Forensic analysis of DNA from bone can be important in investigating a variety of cases involving violent crimes and mass fatality cases. To remove the potential presence of co-mingled remains and to eliminate contaminants that interfere with forensic DNA analysis, the outer surface of the bone fragment must be cleaned. This study evaluated two methods for processing bone specimens prior to DNA isolation. Mechanical sanding and enzymatic trypsin methods were compared in this study. The effects of these methods on the yield of DNA isolated and the quality of DNA analysis were studied. It was revealed that comparable values of DNA yields between the two methods were observed. Additionally, to evaluate the capabilities of the cleaning effect of the bone processing methods, the presence of polymerase chain reaction inhibitors in the DNA extracts was monitored using the internal positive control.

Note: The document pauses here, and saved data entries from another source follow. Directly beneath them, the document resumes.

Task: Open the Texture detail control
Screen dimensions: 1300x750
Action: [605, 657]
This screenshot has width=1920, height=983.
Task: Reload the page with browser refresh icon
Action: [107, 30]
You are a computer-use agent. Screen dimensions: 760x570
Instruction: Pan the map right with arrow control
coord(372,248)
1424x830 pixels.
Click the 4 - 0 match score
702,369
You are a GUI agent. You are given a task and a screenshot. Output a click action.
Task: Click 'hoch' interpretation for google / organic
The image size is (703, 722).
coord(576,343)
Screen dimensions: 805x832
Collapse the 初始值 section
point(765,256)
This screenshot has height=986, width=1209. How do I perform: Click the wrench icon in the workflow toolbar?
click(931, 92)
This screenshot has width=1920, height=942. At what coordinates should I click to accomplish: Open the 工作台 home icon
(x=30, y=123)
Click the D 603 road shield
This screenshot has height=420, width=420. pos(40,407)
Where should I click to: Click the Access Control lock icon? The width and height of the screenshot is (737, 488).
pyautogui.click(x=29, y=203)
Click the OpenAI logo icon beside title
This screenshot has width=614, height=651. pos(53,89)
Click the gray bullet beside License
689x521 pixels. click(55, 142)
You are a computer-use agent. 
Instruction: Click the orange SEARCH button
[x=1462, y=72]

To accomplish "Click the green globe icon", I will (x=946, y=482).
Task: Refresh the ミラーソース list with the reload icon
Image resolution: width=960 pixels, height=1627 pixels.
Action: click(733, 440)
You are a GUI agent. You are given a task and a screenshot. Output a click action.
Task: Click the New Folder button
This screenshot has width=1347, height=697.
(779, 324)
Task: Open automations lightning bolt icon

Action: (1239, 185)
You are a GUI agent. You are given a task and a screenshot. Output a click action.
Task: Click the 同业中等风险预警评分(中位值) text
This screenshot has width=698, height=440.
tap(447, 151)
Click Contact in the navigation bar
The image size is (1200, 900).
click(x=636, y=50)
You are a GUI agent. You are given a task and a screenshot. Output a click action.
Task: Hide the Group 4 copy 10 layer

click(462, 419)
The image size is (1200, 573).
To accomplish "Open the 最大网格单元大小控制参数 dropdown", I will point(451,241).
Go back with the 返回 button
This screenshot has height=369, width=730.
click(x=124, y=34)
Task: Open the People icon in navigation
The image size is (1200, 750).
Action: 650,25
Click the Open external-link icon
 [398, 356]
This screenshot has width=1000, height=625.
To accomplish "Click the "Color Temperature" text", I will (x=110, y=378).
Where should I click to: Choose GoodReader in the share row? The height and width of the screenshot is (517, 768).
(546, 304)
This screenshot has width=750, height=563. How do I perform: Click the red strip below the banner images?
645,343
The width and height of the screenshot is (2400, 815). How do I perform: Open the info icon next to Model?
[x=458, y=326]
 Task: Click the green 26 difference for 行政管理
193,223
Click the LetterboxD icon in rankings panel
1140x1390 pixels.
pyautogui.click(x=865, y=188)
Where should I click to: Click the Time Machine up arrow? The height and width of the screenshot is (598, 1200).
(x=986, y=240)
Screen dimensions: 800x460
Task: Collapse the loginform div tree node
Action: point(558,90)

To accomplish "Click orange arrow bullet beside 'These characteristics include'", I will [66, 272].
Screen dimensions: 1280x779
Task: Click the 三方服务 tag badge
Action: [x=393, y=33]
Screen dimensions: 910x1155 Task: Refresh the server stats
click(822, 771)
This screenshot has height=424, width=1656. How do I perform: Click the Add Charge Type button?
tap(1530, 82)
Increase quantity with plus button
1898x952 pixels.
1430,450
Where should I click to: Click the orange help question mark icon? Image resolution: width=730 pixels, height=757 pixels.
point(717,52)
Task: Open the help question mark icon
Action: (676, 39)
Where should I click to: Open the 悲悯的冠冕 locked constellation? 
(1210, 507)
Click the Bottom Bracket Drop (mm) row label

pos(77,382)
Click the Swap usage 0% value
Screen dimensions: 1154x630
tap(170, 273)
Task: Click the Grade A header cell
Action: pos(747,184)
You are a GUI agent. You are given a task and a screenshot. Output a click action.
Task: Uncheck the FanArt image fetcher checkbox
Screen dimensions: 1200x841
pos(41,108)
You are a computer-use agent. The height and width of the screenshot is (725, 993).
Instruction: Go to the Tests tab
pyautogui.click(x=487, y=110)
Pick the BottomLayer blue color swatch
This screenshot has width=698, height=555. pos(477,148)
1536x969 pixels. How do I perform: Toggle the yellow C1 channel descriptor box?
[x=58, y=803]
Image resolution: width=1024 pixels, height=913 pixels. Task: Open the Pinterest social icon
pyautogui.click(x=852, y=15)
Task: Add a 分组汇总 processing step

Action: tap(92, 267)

Similar Ct values of the internal positive control were observed as the DNA extracts of the trypsin method compared with that of the sanding method. The characterization of the effects of the trypsin treatment on the quality of DNA profiling was also carried out. To evaluate the integrity of the nuclear DNA isolated, the percentage of allele calls and the peak-height values of alleles of the short tandem repeat profiles were compared between the two methods. A paired-sample t-test revealed no significant difference between the two methods. Our data suggested that the trypsin method can be used as an alternative cleaning method to mechanical cleaning methods. This method can be used to process multiple samples simultaneously. This can be very important for achieving high-throughput DNA isolation through potential automation, which can be extremely valuable for situations such as the forensic DNA analysis of skeletal remains from mass fatality incidents.